-- What to produce --
An exact copy is needed of the lines in the entries below from the line with "How do I perform: Select" up to and including the line with "This screenshot has height=292, width=516.", and of nothing else. Leave the pictures out.

(Saved data entries)
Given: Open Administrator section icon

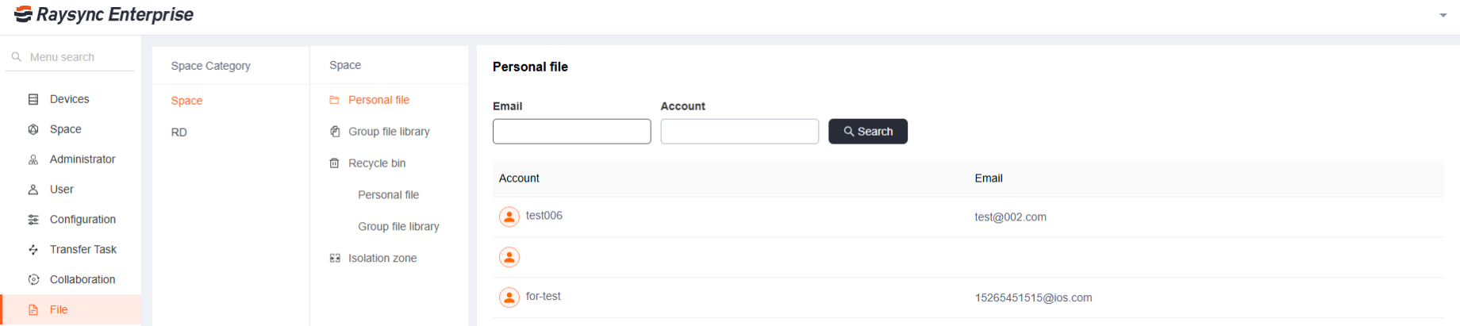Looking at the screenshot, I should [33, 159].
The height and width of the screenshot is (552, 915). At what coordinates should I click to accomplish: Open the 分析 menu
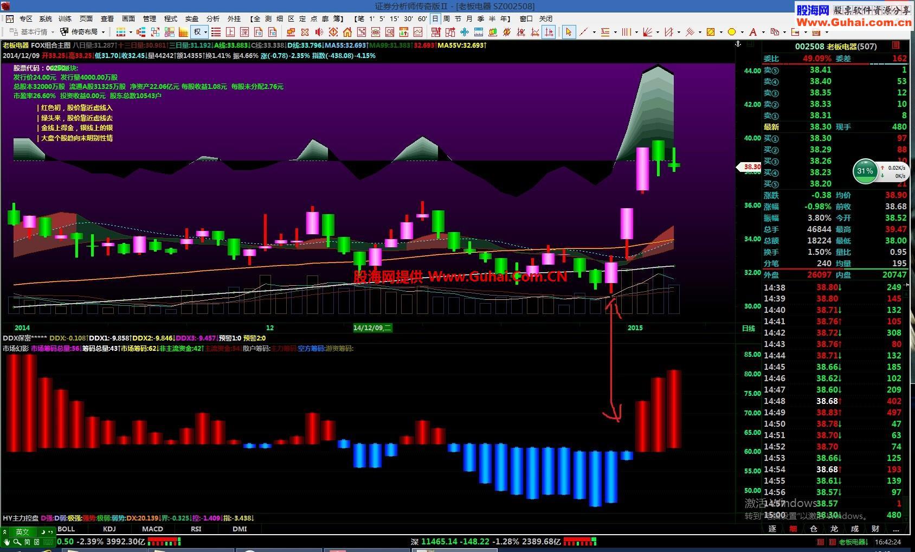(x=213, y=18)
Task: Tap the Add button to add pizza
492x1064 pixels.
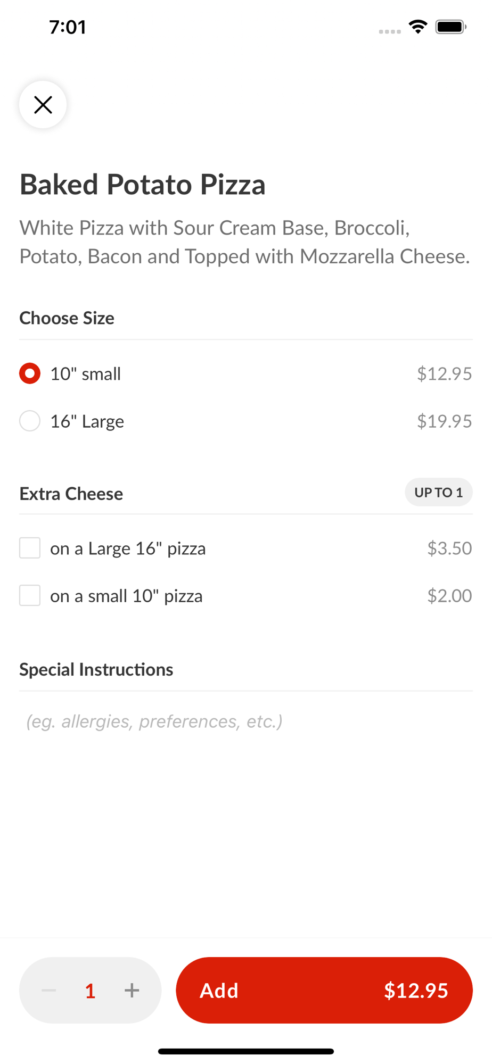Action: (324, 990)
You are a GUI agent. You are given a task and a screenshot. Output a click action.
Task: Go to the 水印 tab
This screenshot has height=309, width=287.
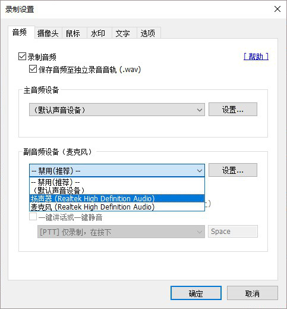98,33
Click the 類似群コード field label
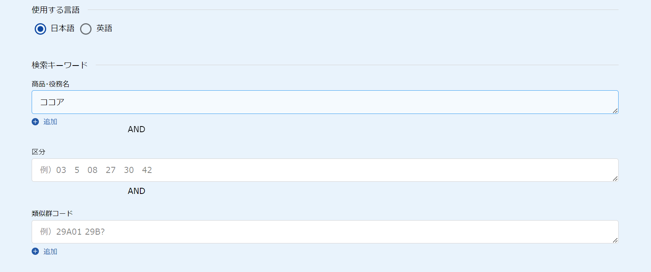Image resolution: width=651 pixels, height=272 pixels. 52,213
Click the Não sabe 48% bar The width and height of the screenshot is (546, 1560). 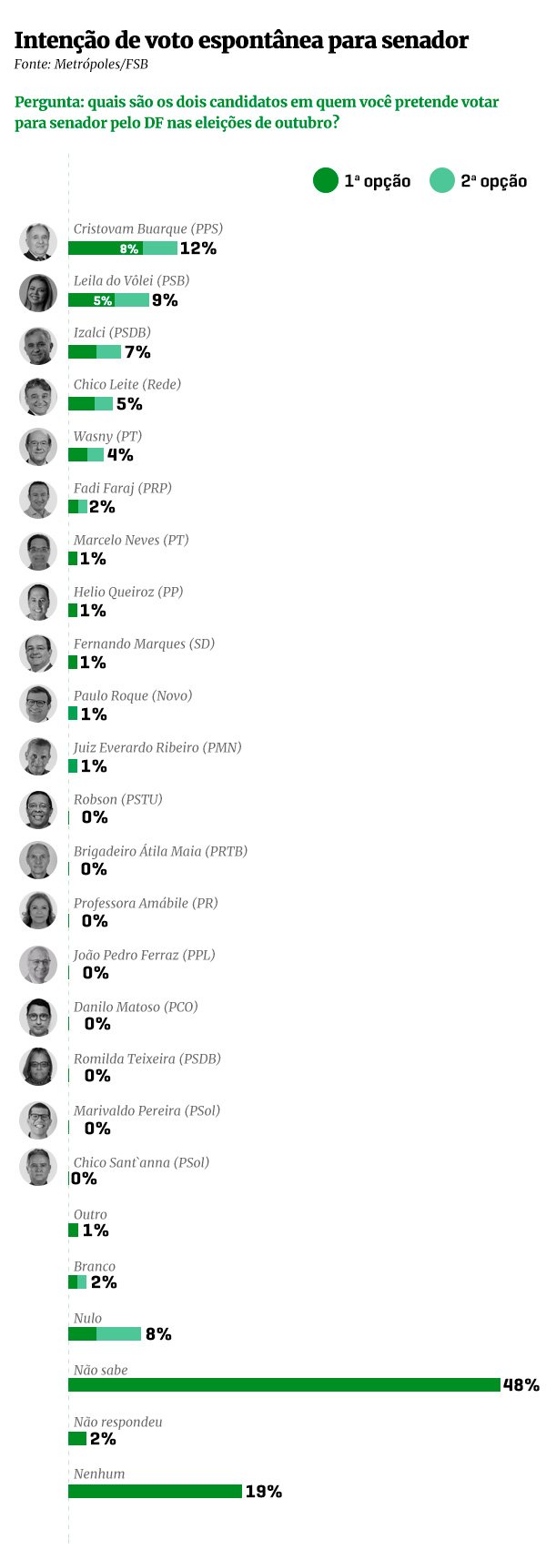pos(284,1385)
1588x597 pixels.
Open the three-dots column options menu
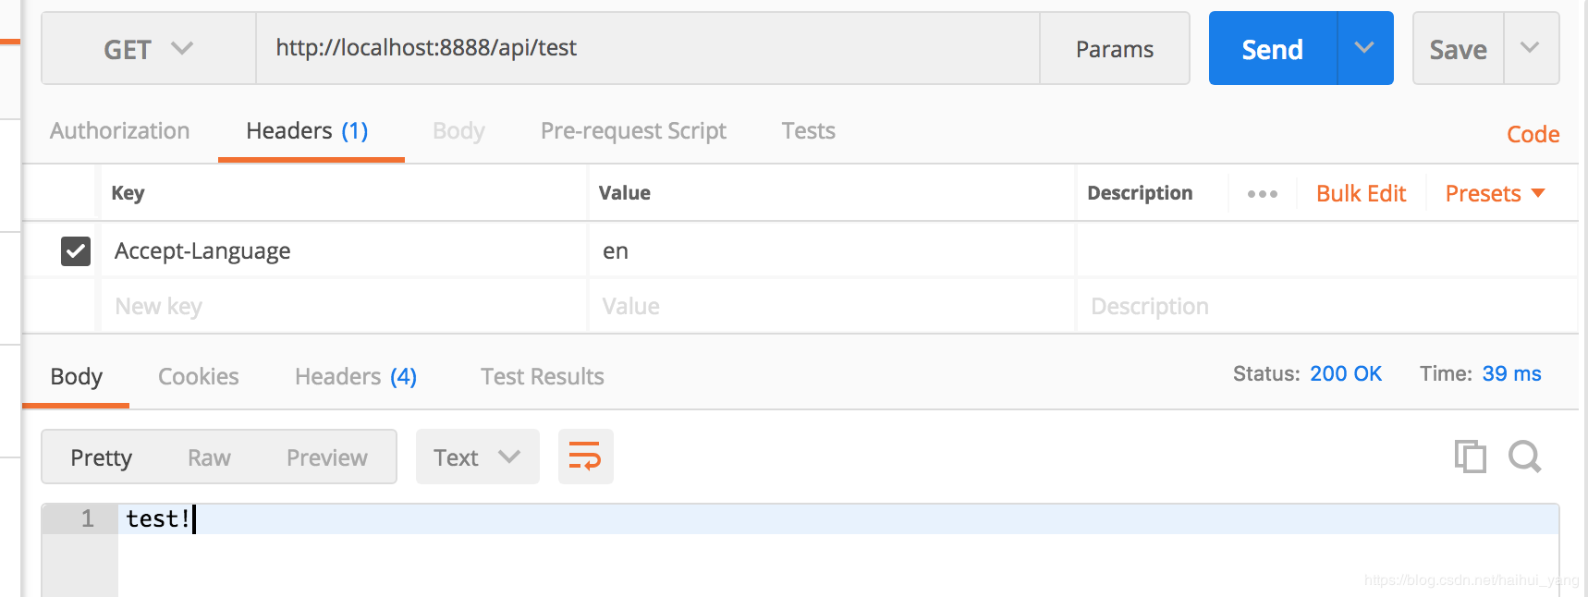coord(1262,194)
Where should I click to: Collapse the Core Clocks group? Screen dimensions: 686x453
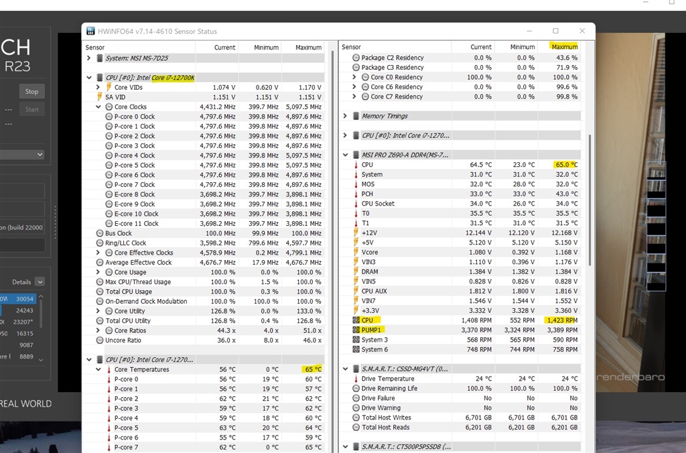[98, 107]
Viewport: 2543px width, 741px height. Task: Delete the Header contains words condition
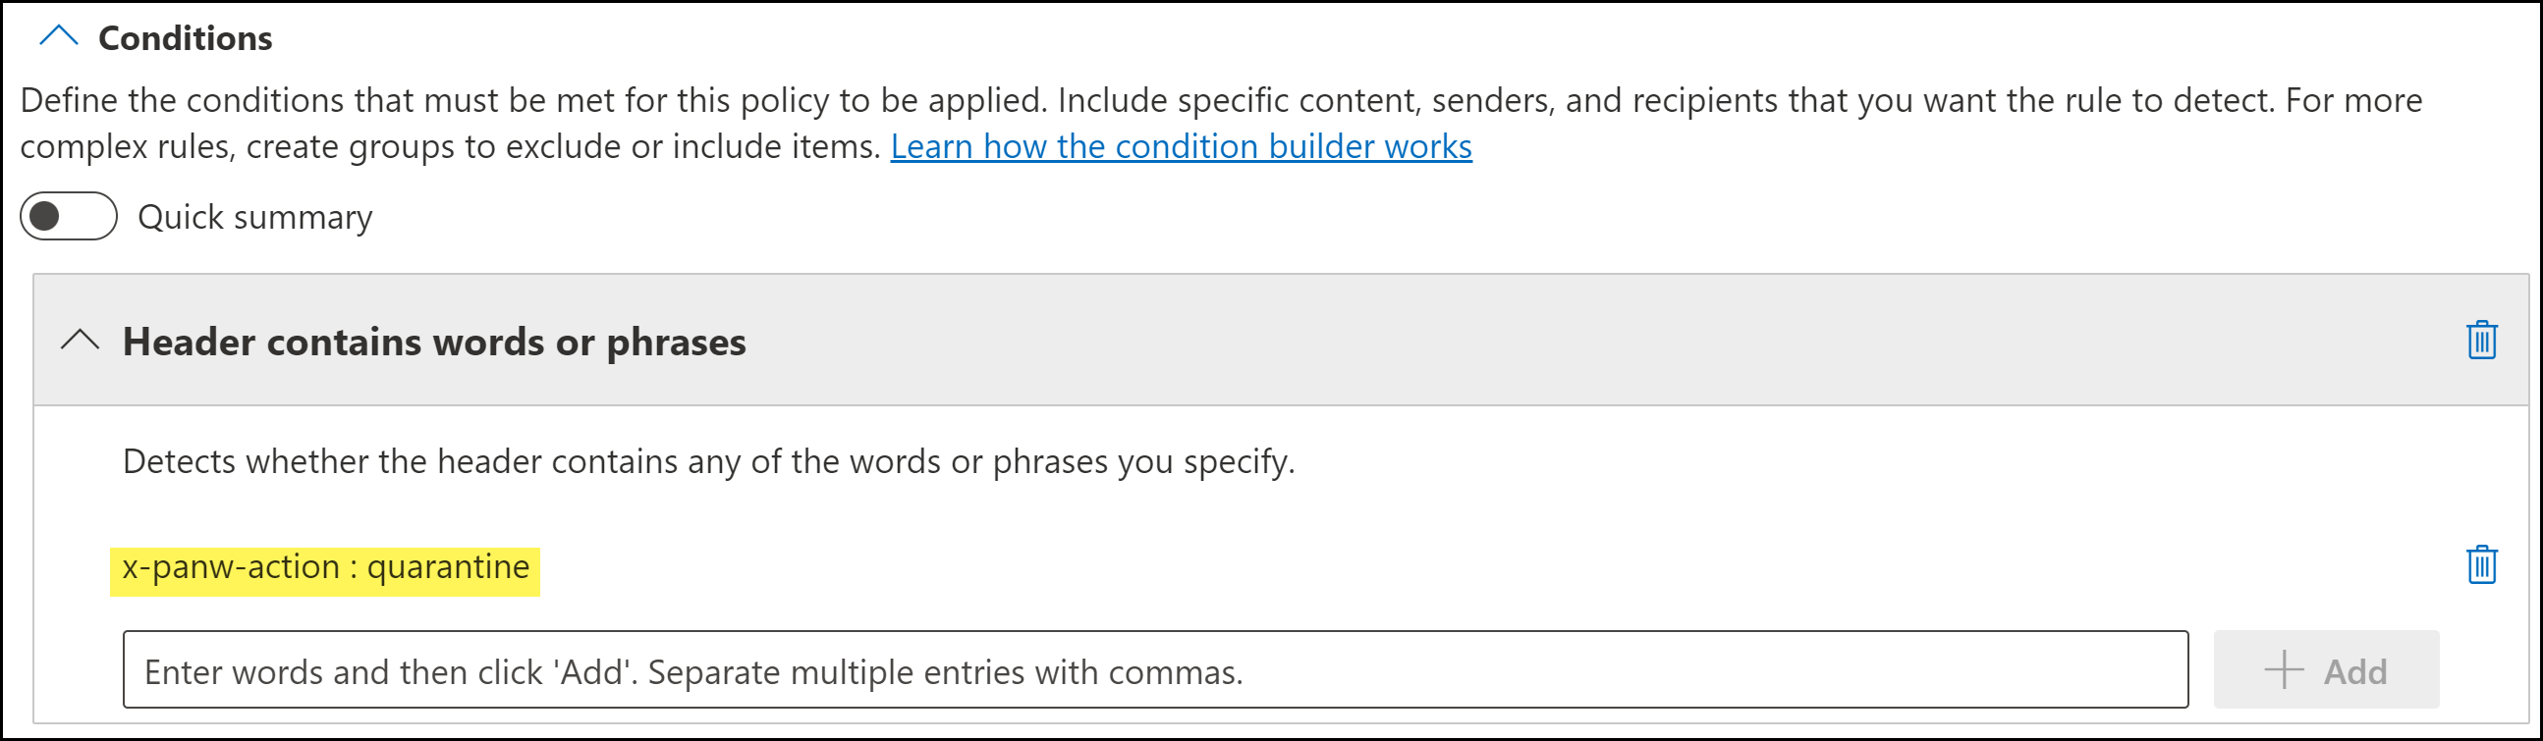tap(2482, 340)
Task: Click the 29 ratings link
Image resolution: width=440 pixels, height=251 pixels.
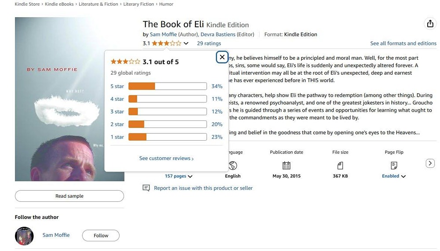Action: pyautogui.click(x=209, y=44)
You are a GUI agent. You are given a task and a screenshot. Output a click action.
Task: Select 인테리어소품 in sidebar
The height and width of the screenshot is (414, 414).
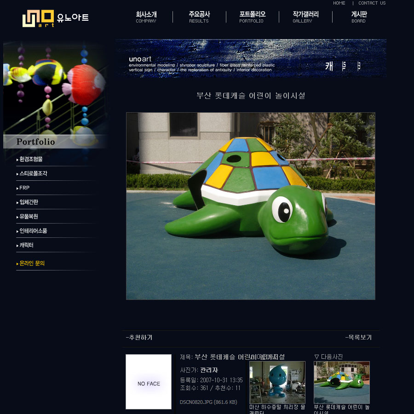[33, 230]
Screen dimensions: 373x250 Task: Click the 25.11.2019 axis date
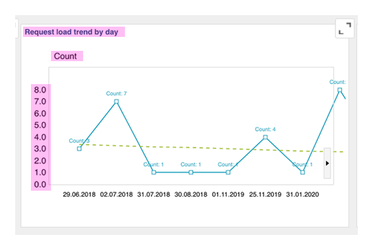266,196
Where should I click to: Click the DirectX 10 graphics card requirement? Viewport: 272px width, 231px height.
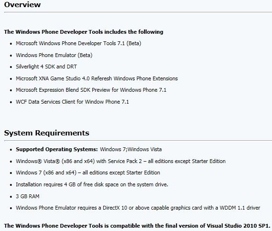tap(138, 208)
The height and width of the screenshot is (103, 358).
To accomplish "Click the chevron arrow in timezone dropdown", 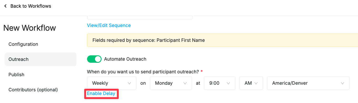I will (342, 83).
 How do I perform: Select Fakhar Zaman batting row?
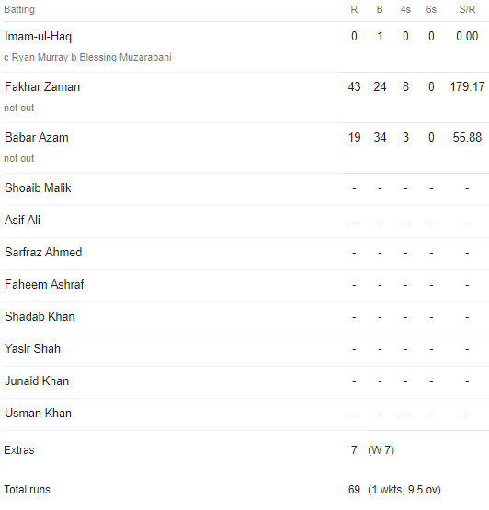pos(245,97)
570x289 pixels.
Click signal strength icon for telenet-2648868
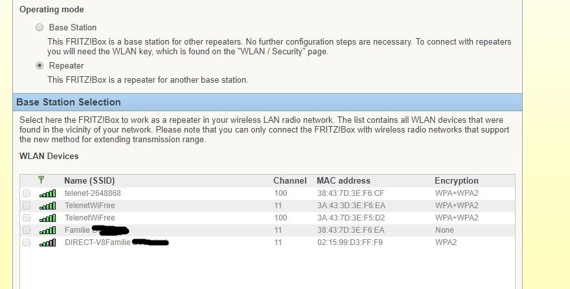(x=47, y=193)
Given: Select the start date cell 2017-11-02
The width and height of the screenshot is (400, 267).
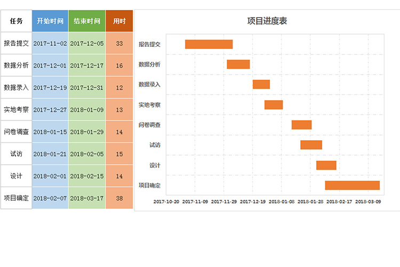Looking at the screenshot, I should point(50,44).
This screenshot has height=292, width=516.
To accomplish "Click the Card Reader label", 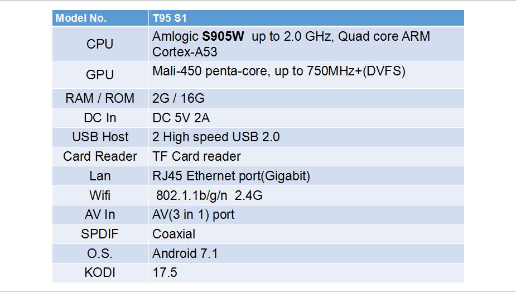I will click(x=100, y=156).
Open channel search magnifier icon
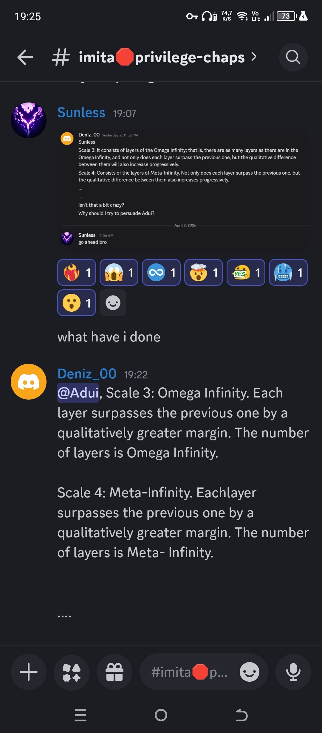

-- Answer area --
 How do I perform: Select Fakhar Zaman batting row?
pos(245,97)
570x289 pixels.
Click signal strength icon for telenet-2648868
(x=47, y=193)
Given: Select the start date cell 2017-11-02
The width and height of the screenshot is (400, 267).
Looking at the screenshot, I should point(50,44).
This screenshot has height=292, width=516.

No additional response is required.